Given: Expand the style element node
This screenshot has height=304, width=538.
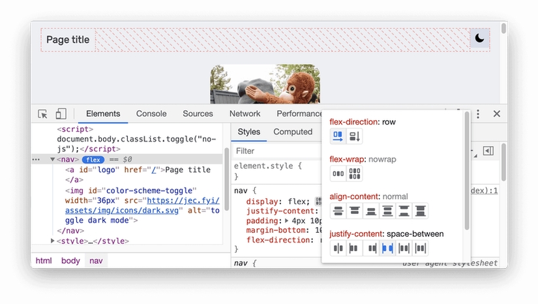Looking at the screenshot, I should 53,241.
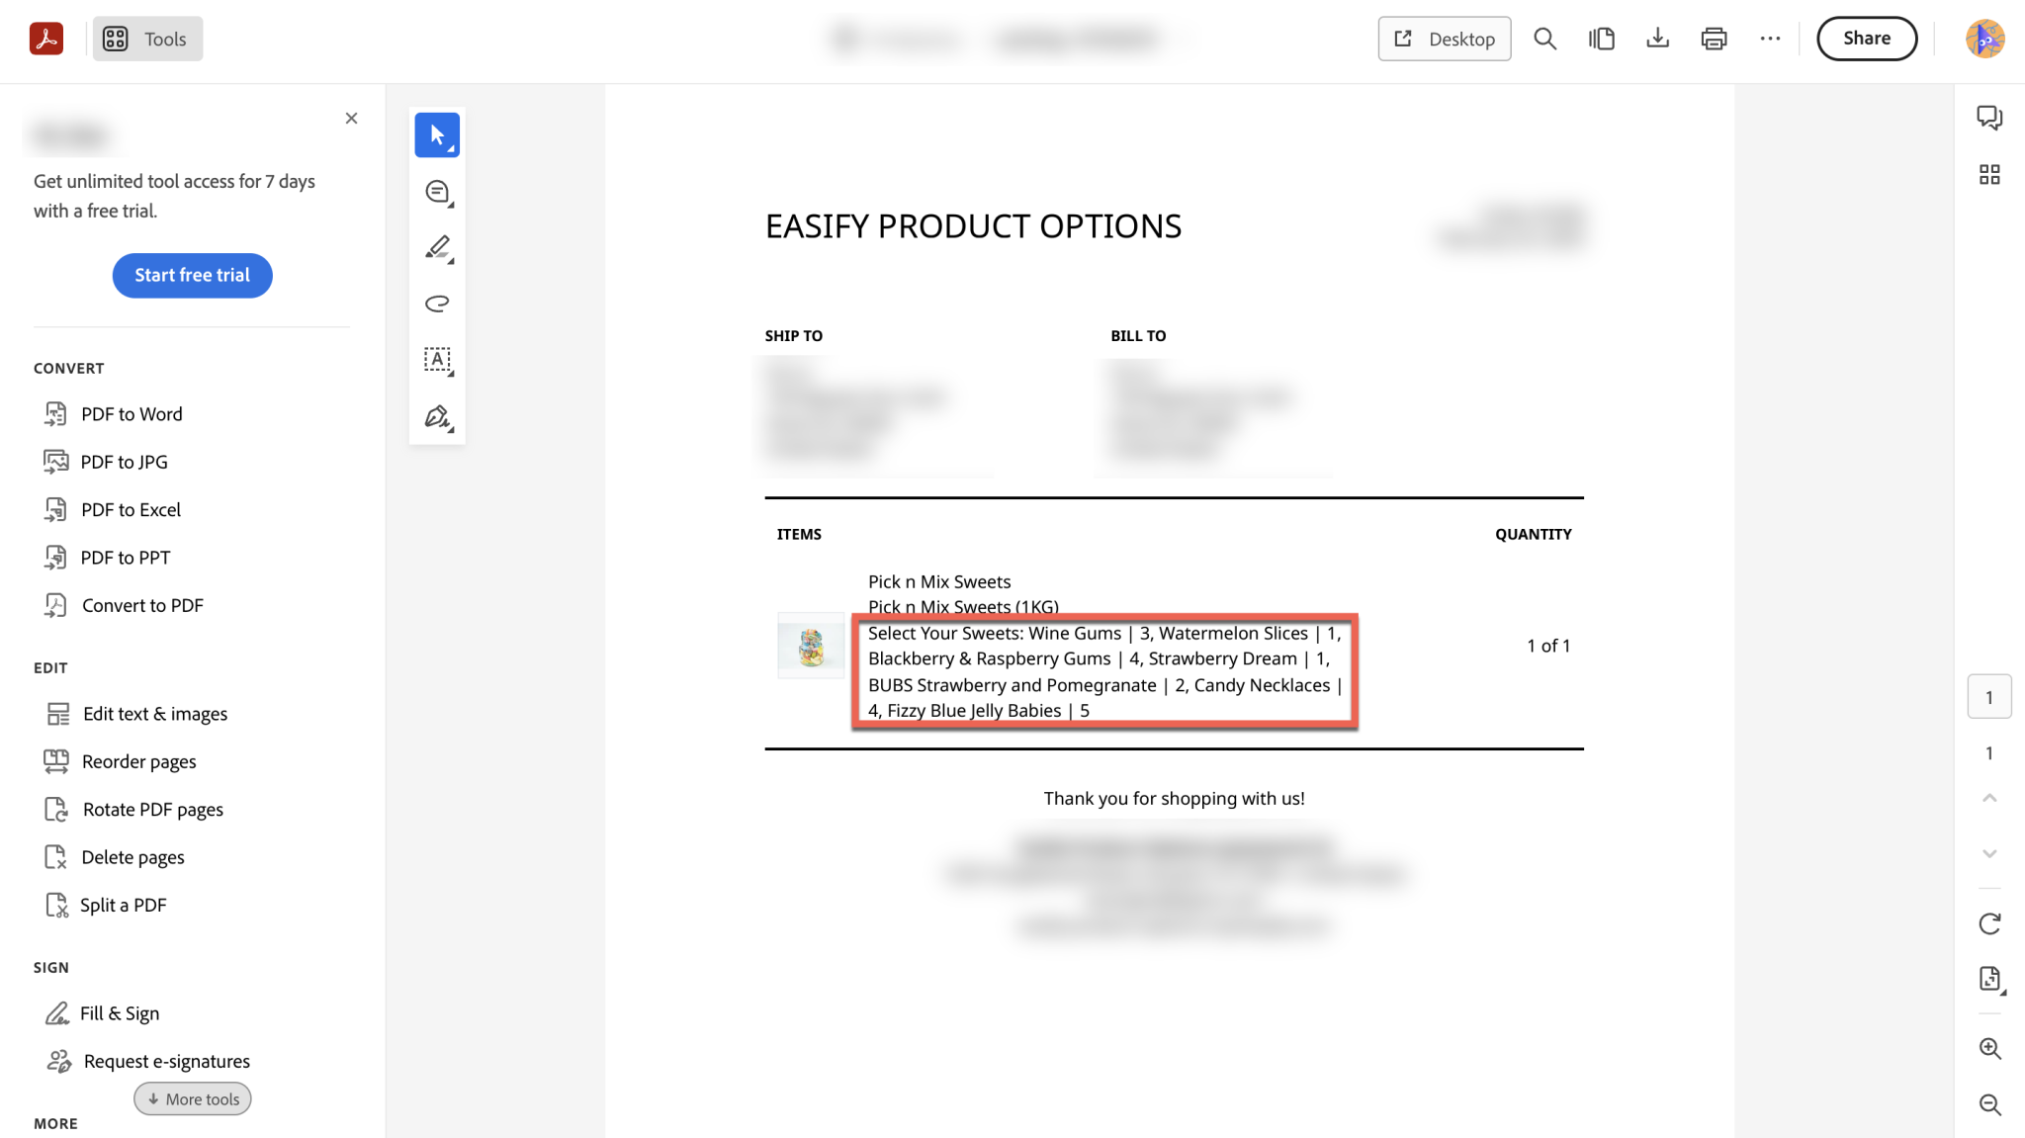Open the profile avatar menu
This screenshot has height=1138, width=2025.
click(1986, 39)
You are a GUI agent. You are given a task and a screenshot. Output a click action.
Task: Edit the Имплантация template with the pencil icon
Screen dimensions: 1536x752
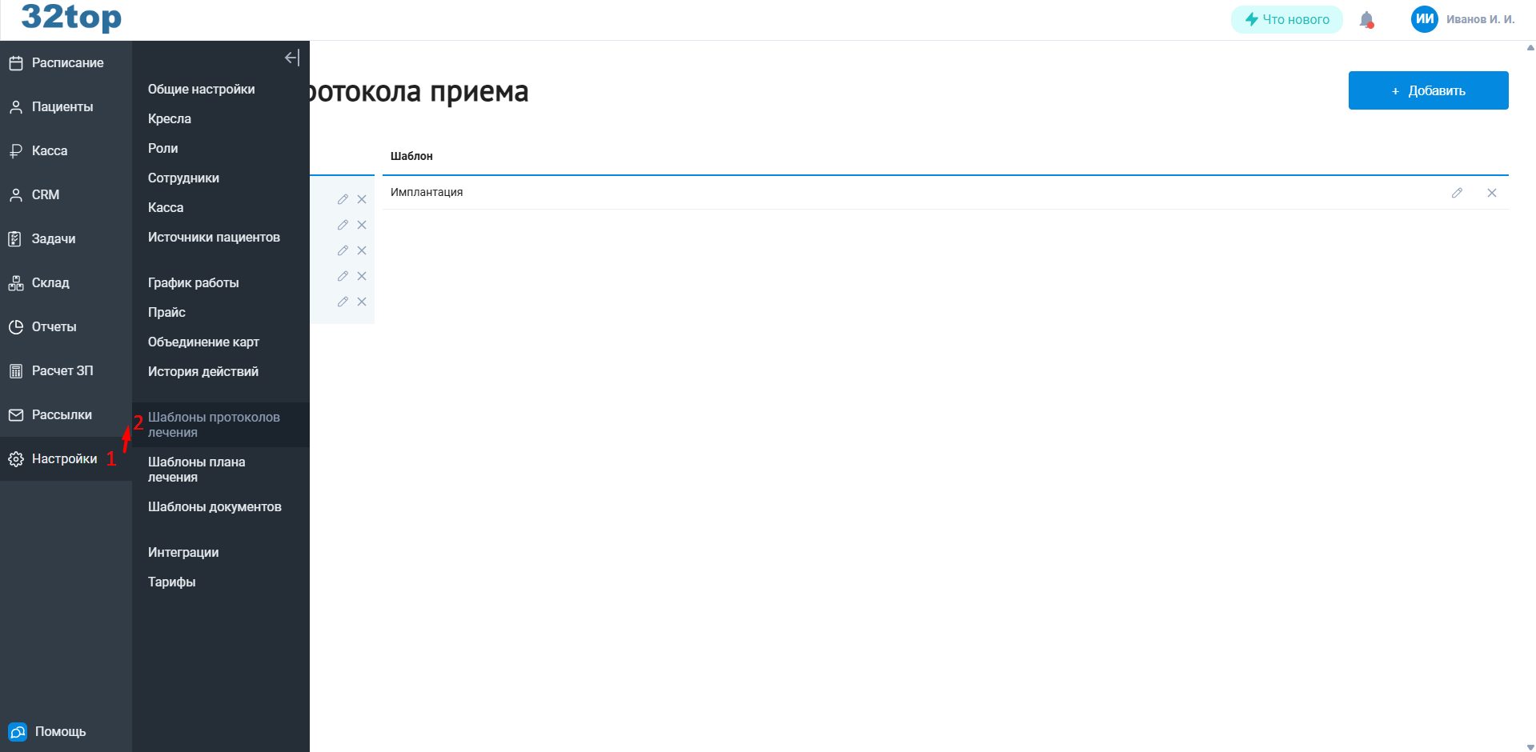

◆ ◆ ◆ ◆ ◆

— WHAT YOU WILL DO —
Update everything from the start of the rows down to the line containing "click(1986, 39)", both ends included, by replacing "style" with "head" and leaving everything else unchanged. Leave the pictures out of your answer.

— SOLUTION BELOW —
Given: Expand the head element node
This screenshot has height=304, width=538.
Looking at the screenshot, I should 53,241.
Open the profile avatar menu
This screenshot has height=1138, width=2025.
click(1986, 39)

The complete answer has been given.